:: Texto proporcionado ::

Un Bob Dylan trabadísimo, un presidente que se convierte lentamente en un vegetal, la hija de un congresista norteamericano, una pequeña de 11 años, que se masturba en su habitación, un Elvis Presley convirtiéndose lentamente en una roca, una calabaza interpretando a un agente del FBI, un viejo bandolero a sueldo recién salido de prisión caminando por el viejo Oeste con pistoleta en mano o una montaña apocalíptica que destruye pueblos, colegios, universidades y estaciones de policía. Todo esto reúne el catálogo de las criaturas a las que Zappa, como un viejo hechicero, dio la vida y alimentó con su música como si se tratase de un elixir legendario. Frank volvió a traer los terremotos al mundo y me arrastró hacia el siguiente escalón. Me sentí ligeramente engañado: aquel desorden de los sentidos hasta alcanzar la verdad, como el de Arthur y los franceses, no me lo ofrecía, pensé, Syd de una forma tan congruente como lo hacía Zappa.
Freak out de 1966, Absolutely free de 1967 y We’re Only in It for the Money de 1969 son todo lo que la música rock había hecho hasta ese tiempo. Reúnen si no un exacto catálogo musical de aquella década, sí un bestiario muy variado en el que se recreaban toda clase de monstruos sonoros, intoxicaciones melódicas y enfermedades rítmicas que atravesaban al mundo mientras los sesentas desaparecían tras el telón. Después de esa década Zappa ha alcanzado un grado de inspiración tan enorme que sencillamente no puede dejar de componer y pone su vida entera en la creación de más de 80 LP’s, en algunos casos hasta tres por año. Desde un jazz febril hasta movimientos esquizoides de orquestas sinfónicas. Todo un festín para quien tenga los cojones de acercarse.

:::
:: Entradas proporcionadas ::

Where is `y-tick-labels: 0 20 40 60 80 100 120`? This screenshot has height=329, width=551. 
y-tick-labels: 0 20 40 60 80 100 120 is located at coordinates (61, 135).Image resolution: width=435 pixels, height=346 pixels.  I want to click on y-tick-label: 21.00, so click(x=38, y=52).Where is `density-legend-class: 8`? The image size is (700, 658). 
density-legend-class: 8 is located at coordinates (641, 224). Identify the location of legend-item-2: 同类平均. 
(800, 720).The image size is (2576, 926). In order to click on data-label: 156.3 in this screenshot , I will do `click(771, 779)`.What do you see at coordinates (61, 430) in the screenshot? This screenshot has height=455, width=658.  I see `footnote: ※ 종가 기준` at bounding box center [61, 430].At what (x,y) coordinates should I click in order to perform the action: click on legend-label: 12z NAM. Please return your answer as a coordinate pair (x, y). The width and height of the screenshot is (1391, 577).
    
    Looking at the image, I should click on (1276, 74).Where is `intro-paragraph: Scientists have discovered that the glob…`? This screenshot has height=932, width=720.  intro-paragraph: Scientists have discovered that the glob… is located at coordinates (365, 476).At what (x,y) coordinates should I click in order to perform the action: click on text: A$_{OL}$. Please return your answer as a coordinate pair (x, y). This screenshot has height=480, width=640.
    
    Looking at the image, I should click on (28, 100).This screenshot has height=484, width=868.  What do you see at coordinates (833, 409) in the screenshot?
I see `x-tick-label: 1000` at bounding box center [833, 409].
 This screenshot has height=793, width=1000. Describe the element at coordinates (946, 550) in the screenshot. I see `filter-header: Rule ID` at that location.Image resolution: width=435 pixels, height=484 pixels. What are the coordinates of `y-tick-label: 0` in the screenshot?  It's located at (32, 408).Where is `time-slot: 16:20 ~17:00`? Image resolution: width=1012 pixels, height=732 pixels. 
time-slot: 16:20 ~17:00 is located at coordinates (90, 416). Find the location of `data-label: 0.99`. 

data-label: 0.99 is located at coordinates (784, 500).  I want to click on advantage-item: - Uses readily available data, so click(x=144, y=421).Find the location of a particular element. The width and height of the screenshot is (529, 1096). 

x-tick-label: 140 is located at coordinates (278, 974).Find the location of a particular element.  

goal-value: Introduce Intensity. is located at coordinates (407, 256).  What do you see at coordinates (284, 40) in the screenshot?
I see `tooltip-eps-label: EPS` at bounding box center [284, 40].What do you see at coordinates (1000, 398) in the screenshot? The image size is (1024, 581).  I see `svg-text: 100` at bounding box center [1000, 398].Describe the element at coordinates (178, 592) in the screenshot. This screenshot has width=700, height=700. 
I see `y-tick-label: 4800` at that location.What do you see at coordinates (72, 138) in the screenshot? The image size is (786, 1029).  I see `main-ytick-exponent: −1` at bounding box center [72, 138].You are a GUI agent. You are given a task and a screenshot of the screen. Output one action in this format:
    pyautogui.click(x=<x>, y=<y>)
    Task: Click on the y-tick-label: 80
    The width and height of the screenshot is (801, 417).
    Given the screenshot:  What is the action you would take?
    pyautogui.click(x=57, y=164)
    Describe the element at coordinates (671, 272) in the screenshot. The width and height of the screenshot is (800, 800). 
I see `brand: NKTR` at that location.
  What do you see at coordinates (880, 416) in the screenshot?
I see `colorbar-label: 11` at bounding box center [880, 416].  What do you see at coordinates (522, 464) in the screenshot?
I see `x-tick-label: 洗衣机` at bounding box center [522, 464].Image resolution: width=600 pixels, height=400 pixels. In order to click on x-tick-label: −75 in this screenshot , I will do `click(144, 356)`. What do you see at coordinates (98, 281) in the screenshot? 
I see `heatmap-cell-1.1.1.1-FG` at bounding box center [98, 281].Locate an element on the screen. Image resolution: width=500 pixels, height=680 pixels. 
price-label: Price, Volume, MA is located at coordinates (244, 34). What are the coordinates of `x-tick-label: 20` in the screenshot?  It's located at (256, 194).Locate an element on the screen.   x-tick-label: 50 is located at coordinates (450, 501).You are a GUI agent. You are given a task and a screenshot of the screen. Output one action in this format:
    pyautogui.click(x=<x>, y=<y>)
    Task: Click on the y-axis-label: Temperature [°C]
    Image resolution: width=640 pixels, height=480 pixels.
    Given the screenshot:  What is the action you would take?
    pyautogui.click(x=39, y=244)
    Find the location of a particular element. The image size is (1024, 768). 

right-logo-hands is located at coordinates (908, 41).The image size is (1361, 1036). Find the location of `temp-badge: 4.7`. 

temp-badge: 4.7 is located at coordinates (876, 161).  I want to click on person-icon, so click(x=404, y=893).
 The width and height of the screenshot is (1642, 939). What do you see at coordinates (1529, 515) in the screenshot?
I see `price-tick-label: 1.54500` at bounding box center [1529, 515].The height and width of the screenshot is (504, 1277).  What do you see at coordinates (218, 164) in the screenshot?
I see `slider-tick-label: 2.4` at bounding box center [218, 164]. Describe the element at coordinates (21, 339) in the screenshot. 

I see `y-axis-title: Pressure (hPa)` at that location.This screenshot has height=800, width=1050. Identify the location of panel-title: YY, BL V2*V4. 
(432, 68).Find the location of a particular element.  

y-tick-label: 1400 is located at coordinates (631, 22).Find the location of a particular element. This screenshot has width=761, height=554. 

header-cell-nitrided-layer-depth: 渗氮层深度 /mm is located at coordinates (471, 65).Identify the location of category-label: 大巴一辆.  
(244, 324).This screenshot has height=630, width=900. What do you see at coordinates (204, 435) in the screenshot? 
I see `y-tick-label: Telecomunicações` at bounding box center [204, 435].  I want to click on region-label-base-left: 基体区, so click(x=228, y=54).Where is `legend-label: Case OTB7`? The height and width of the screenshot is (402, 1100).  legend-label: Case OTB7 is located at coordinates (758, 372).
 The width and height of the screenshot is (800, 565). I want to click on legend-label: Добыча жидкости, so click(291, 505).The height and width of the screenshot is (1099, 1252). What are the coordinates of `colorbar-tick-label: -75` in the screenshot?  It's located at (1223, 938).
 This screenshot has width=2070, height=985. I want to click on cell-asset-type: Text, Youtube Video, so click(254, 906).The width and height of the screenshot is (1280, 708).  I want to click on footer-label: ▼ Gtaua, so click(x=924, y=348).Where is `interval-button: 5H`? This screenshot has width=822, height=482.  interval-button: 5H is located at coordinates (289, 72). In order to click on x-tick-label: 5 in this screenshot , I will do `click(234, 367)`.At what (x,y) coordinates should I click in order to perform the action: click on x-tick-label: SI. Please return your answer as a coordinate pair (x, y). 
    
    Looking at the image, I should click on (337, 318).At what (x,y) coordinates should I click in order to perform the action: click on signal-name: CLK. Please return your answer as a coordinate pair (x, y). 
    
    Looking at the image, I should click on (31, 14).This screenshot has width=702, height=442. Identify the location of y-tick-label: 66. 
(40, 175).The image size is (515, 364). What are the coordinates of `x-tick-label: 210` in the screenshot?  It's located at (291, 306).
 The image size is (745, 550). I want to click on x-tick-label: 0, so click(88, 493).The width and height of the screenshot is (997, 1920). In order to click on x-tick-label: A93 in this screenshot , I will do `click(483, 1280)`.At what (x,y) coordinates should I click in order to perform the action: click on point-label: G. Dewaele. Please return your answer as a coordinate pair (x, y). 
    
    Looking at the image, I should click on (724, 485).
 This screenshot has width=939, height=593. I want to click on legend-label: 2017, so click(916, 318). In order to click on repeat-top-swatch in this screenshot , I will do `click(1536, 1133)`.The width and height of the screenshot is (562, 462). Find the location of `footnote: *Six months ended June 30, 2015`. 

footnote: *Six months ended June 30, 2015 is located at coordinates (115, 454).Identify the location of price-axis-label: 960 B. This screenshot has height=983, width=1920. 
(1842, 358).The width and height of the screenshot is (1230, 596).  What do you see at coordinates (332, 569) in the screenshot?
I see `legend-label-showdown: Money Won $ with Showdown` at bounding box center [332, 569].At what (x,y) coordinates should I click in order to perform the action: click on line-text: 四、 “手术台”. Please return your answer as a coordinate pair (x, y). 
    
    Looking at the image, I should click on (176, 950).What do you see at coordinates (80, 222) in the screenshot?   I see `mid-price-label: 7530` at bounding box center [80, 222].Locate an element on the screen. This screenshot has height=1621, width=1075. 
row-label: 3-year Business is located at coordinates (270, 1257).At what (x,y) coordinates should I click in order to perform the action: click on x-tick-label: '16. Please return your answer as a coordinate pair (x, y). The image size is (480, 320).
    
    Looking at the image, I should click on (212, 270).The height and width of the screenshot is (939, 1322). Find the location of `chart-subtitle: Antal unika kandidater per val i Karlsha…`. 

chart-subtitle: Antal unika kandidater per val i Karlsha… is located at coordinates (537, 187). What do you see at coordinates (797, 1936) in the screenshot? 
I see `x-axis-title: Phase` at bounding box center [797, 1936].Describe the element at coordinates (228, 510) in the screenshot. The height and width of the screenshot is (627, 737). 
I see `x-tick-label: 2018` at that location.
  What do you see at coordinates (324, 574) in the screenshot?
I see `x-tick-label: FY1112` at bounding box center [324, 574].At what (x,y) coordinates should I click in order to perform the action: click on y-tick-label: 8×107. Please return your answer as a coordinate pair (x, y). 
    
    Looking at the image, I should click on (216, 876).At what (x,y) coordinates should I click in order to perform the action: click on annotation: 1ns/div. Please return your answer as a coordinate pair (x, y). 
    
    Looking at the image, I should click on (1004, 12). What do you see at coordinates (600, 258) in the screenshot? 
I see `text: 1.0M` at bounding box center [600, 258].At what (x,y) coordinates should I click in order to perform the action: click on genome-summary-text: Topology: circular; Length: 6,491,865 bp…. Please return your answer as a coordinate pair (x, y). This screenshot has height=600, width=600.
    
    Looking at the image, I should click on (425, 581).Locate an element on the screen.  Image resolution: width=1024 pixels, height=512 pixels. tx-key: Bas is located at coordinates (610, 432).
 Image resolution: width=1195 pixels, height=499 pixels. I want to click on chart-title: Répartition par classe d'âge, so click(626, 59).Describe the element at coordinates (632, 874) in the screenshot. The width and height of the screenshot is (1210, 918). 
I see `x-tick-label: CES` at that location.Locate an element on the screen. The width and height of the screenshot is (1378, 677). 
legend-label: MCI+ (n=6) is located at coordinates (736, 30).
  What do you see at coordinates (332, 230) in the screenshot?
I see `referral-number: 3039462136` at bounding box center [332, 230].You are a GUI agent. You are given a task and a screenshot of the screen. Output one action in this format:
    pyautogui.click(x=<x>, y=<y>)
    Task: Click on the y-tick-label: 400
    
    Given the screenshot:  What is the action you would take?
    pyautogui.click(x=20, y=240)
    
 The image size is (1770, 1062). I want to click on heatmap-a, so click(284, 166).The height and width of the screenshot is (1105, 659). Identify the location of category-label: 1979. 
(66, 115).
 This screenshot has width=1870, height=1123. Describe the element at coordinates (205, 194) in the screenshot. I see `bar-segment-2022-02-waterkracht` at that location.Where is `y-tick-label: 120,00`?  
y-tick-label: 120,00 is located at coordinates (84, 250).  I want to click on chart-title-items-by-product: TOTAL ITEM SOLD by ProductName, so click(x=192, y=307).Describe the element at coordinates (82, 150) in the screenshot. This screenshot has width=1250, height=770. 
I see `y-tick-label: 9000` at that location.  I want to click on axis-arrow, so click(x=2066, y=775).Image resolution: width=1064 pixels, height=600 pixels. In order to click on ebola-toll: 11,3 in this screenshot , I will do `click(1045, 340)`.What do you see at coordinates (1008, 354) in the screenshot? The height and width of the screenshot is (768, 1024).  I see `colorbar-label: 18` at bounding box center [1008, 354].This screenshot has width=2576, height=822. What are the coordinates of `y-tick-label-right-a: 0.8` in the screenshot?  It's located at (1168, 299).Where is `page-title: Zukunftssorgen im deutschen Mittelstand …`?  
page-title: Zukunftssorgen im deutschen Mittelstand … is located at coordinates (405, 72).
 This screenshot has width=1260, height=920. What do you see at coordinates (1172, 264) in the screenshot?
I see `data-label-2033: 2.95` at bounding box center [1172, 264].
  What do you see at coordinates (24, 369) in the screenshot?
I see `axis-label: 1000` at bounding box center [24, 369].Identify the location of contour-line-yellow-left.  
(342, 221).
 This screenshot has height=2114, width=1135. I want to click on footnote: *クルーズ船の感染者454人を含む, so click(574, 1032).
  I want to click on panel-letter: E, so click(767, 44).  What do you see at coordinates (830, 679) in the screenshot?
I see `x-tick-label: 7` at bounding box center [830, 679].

:::

• [Instrucciones]:
A – Responda brevemente, según el texto sobre Zappa:
(i) ¿De qué año es Absolutely free?
(ii) ¿En qué se convierte lentamente Elvis Presley?
(iii) ¿En la creación de cuántos LP’s pone Zappa su vida entera?
B – Reproduzca sin alteraciones el fragmento del texto sobre Zappa que comienza en "Freak out de" y termina en "cojones de acercarse.".
El material procede de una fuente distinta.

• [Resultados]:
A –
(i) De 1967.
(ii) En una roca.
(iii) En más de 80.

B –
Freak out de 1966, Absolutely free de 1967 y We’re Only in It for the Money de 1969 son todo lo que la música rock había hecho hasta ese tiempo. Reúnen si no un exacto catálogo musical de aquella década, sí un bestiario muy variado en el que se recreaban toda clase de monstruos sonoros, intoxicaciones melódicas y enfermedades rítmicas que atravesaban al mundo mientras los sesentas desaparecían tras el telón. Después de esa década Zappa ha alcanzado un grado de inspiración tan enorme que sencillamente no puede dejar de componer y pone su vida entera en la creación de más de 80 LP’s, en algunos casos hasta tres por año. Desde un jazz febril hasta movimientos esquizoides de orquestas sinfónicas. Todo un festín para quien tenga los cojones de acercarse.